DCSIMG

‘Foot mark found on dead man’s face’

Police parked outside the home of Frank Chivers (below) who was found dead in his flat.

Police parked outside the home of Frank Chivers (below) who was found dead in his flat.

A pathologist investigating the cause of death of the father of a missing Blackpool schoolgirl found a footwear print on his cheek and neck, a jury was told.

Dr Alison Armour, a Home Office pathologist, told the murder trial of 49-year-old Frank Chivers, that in her opinion, such an injury was not caused by collapsing.

She also told Preston Crown Court that Mr Chivers died from bleeding on the surface of the brain, as a result of a blow to the side of the face or neck, twisting his head and tearing of an artery.

Sean Conlon, 44, of no fixed address, denies murdering Mr Chivers on August 23 last year and an alternative allegation of manslaughter.

The prosecution claim the defendant had struck him a violent blow in anger at his 15th floor, high rise flat in Walter Robinson Court, Layton.

The court has also heard that initially, his death wasn’t being treated as suspicious.

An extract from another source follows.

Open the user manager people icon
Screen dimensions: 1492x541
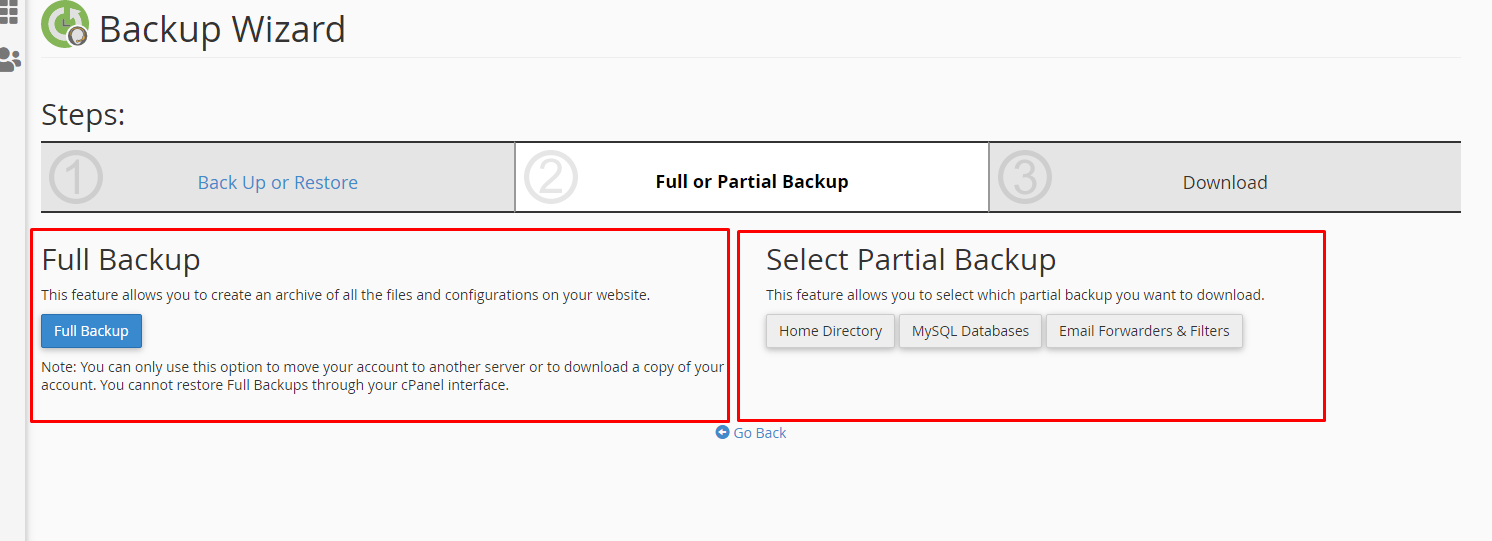pos(10,60)
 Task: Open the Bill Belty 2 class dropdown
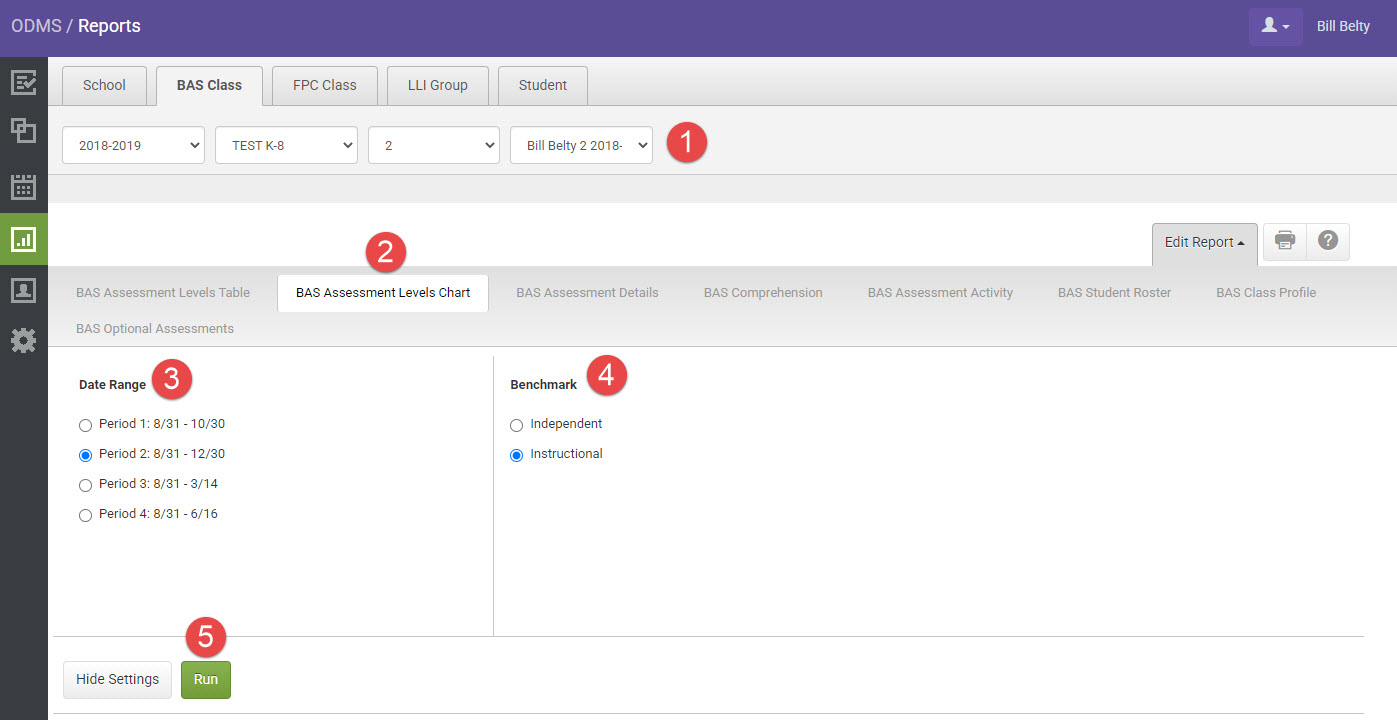pos(581,145)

Dr Armour said Mr Chivers had sclerosis of the liver and his body was jaundiced.

A toxicology test, taken while the known heroin user was still alive, showed that alcohol and morphine (heroin) was in his system.

The court was told in Dr Armour’s opinion, there was nothing to affect the cause of death.

She said she found a patterned mark extending from the left side of his cheek and onto his neck and there were patterned marks within the red mark and there was bruising on underlying tissues.

Dr Armour said: “The size of the injury is consistent with a footwear mark and the pattern within the mark is consistent with a footwear mark.

“To me it appears more consistent with the sole of a shoe, rather than the tip”.

She recorded the cause of death as bleeding onto the surface of the brain.

There were two possible causes for such a thing happening - one being a natural event due to an aneurysm and the other an attack. However, there was no evidence of an aneurysm.

Under cross examination by the defence barrister David Fish QC, Dr Armour said she had seen many many footwear marks in her work and that on Mr Chivers was a “typical footwear mark”.

Mr Fish told her that a footwear investigation technician had looked at photographs of the mark and could not rule out the possibility that it may have been caused by some other object, force or action.

Dr Armour responded “This is not an injury due to a collapse.”

Mr Fish referred to the toxicology test which detected some alcohol in Mr Chivers’ system and a “good deal” of morphine (heroin). She agreed that such an amount of the drug could be a fatal dose in an non tolerant user.

Dr Armour was asked if Mr Chivers’ medical problems and the alcohol could have led him to lose consciousness, or temporary loss of balance.

She replied: “I feel this is outside of my area of expertise”.

The prosecution allege that Conlon assaulted Mr Chivers in his living room, after claiming that he or his friend had stolen £20 from his girlfriend’s bag.

During police interviews the defendant refused to comment.